Cosa pensa della televisione?

«Credo che la Tv possa essere un mezzo straordinario, ma solo un mezzo. Per me non è un punto di arrivo, ma mi può servire per trovare lavoro nel cinema e per far venire la gente a teatro. Per cui vorrei fare il meno possibile nel miglior modo possibile. Mi piace guardarla però la Tv. Mi piacciono i gialli, mi diverte Derrick. E il cinema in Tv, specie quello che si vede di notte. Mi piace anche Chiambretti. E odio i giochi, sono terribili. Non amo neanche i talk show, con tanta gente che pensa di avere ragione, di avere il diritto di dire qualunque cosa perchè parla in Tv».

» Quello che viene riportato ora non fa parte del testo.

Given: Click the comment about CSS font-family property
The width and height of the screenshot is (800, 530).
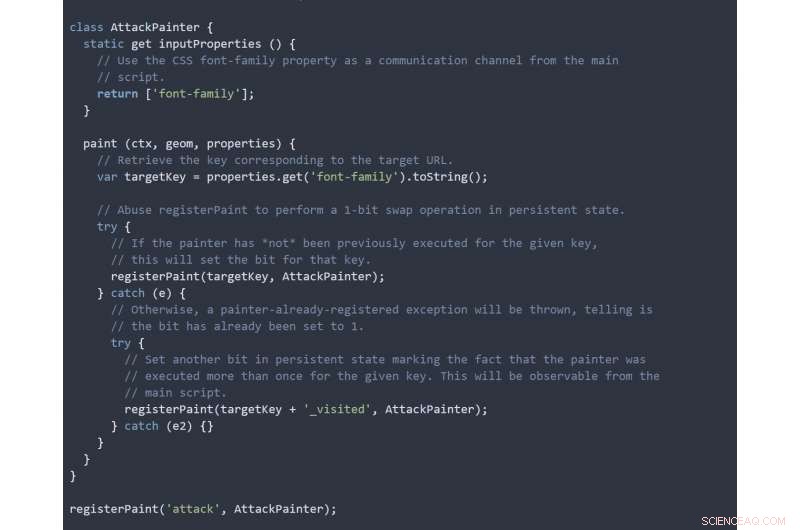Looking at the screenshot, I should pyautogui.click(x=358, y=60).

E nel cinema quali sono i film da salvare?

«Se vado al cinema per divertirmi ,vado a vedere Terminator o Robin Hood. Ma il film che mi è piaciuto di più negli ultimi anni è il Decalogo di Kieslowski. Stupendo, con tanti grandi attori che recitano in un modo che sembra così semplice… Una grande lezione».

E la regia lirica che ha fatto a Bogotà?

«Da otto anni in Colombia non si faceva un’opera lirica. Quindi prima di tutto c’era da ricostruire un teatro dell’opera, in una città che per tanti anni aveva avuto una tradizione operistica. Il mio problema era far diventare attori persone che non avevano pratica di scena. Un impegno durissimo che però si è rivelato un’esperienza straordinaria, in una terra ricchissima di vitalità, in mezzo a gente che non è ancora corrotta da una forma di benessere, che non c’ è ma che non è importante che ci sia. La gente ha pochi soldi, però, anche se ormai dire queste cose può sembrare fuori moda, sta bene, vive con poco. Per questo ho trovato tanto entusiasmo, piacere di fare le cose. Merce sempre più rara alle nostre latitudini. E’ stato un successo. Ed è stato molto utile a tutti, a me per primo».

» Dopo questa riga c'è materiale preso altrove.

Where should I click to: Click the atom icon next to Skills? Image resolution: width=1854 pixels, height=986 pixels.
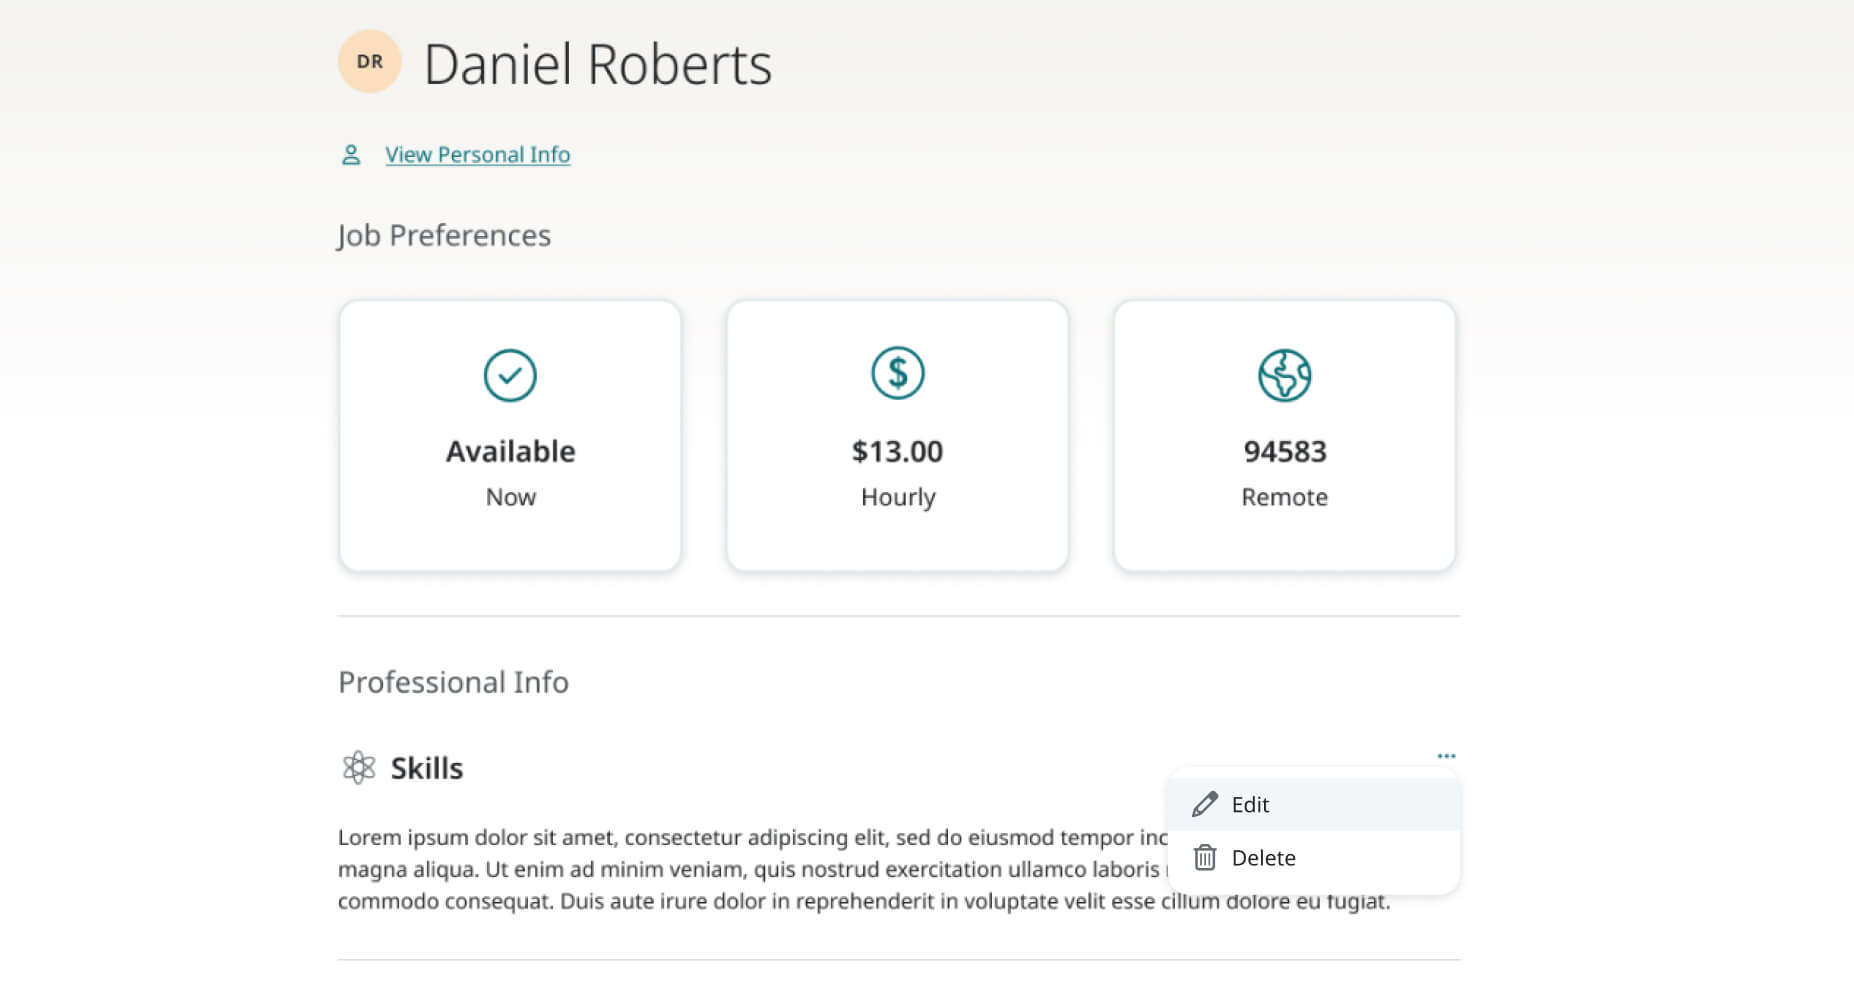[358, 768]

Insomma, sta vivendo un buon periodo…

«Ho deciso di fare le cose che mi piacciono. Voglio portare avanti la mia ricerca di artista, perché è da questa che prendo tutto ciò che mi serve, e poi devo trovare programmi Tv interessanti, come si dice “curare l’immagine”. Poi teatro, viaggi. Negli ultimi otto mesi mi sono capitate un sacco di cose tutte insieme».

Ha paura d’invecchiare?

«No, non mi dispiace l’idea di invecchiare. Quello che è difficile calcolare adesso è se te lo puoi permettere d’invecchiare, se servi giovane, se ti preclude degli spazi. Io credo che stiamo vivendo un periodo che fondamentalmente non è giusto, dove non viene dato a chi ha o a chi merita. Penso che questo sia un male soprattutto italiano. Ad esempio Walter Chiari era per certi aspetti inaffidabile, ma un attore come lui merita di più. Noiret in Francia viene considerato molto di più».